Cosine annealing needs \(T_{\max}\) and \(\eta_{\min}\), and it's difficult to predict the right training length. So many people prefer performance–driven LR schedulers instead.

import torch
import torch.optim as optim
import torchmetrics
from torch.utils.data import DataLoader

# =========================
# Init
# =====
torch.manual_seed(42)
device = torch.device("cuda" if torch.cuda.is_available() else "cpu")

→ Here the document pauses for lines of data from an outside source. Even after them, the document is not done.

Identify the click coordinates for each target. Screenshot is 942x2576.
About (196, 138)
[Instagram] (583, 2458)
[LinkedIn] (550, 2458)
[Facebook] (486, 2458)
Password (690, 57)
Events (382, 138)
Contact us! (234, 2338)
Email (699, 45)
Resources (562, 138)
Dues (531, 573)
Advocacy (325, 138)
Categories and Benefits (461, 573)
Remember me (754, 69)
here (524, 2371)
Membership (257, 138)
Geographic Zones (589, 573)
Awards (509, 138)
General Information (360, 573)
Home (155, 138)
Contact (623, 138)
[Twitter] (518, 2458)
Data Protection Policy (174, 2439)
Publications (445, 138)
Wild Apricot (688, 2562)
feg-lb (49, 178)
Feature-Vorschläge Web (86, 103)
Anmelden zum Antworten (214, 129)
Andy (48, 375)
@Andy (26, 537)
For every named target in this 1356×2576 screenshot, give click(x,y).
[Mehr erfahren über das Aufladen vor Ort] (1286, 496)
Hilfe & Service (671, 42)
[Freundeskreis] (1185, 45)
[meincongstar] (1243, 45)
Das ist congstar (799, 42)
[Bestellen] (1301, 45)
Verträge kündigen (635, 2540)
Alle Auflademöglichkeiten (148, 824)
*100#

# =========================
# Load Data
# =====
train_loader = DataLoader(...)
valid_loader = DataLoader(...)

# =========================
# Model
# =====
model = ...

# =========================
# Evaluation Function
# =====
def evaluate_func(model, data_loader, metric):
    model.eval()
    metric.reset()  # Reset the metric at the beginning

    with torch.no_grad():
        for X_batch, y_batch in data_loader:
            X_batch = X_batch.to(device)
            y_batch = y_batch.to(device)

            y_pred = model(X_batch)
            metric.update(y_pred, y_batch)  # Update at each iteration

    return metric.compute()  # Compute the final result at the end

# =========================
# Training Loop
# =====
model.train()
optimizer = optim.AdamW(model.parameters(), lr=1e-3, weight_decay=0.01)
scheduler = optim.lr_scheduler.ReduceLROnPlateau(optimizer, mode="max", patience=2, factor=0.1)
accuracy_metric = torchmetrics.Accuracy(task="multiclass", num_classes=10).to(device)
n_epochs = 20

for epoch in range(n_epochs):
    for X_batch, y_batch in train_loader:
        ...  # The rest of the training loop

    val_metric = evaluate_func(model, valid_loader, accuracy_metric).item()
    scheduler.step(val_metric)

Info

Hyperparameters:

  • mode: Use max when the metric should increase (e.g., accuracy); use min when it should decrease (e.g., loss).
  • patience: How many epochs to wait without improvement before lowering the learning rate.
  • factor: The multiplier applied to reduce the learning rate when no improvement is seen.
import torch.optim as optim

model = ...
optimizer = optim.AdamW(model.parameters(), lr=1e-3, weight_decay=0.01)
n_epochs = 20
scheduler = optim.lr_scheduler.OneCycleLR(
    optimizer,
    max_lr=0.01,
    epochs=n_epochs,
    steps_per_epoch=len(train_loader),
    pct_start=0.3,  # 30% of steps for warm-up
)

for epoch in range(n_epochs):
    for X_batch, y_batch in train_loader:
        ...  # The rest of the training loop
        scheduler.step()  # Note: 1cycle scheduling is usually applied per batch/step, not per epoch!

Info

Hyperparameters:

  • max_lr: The highest learning rate in the cycle.
  • total_steps: The total number of steps/iterations in the training run. This is crucial for defining the cycle length.
  • pct_start: The percentage of the total steps used for the warm-up phase (increasing \(\eta\)).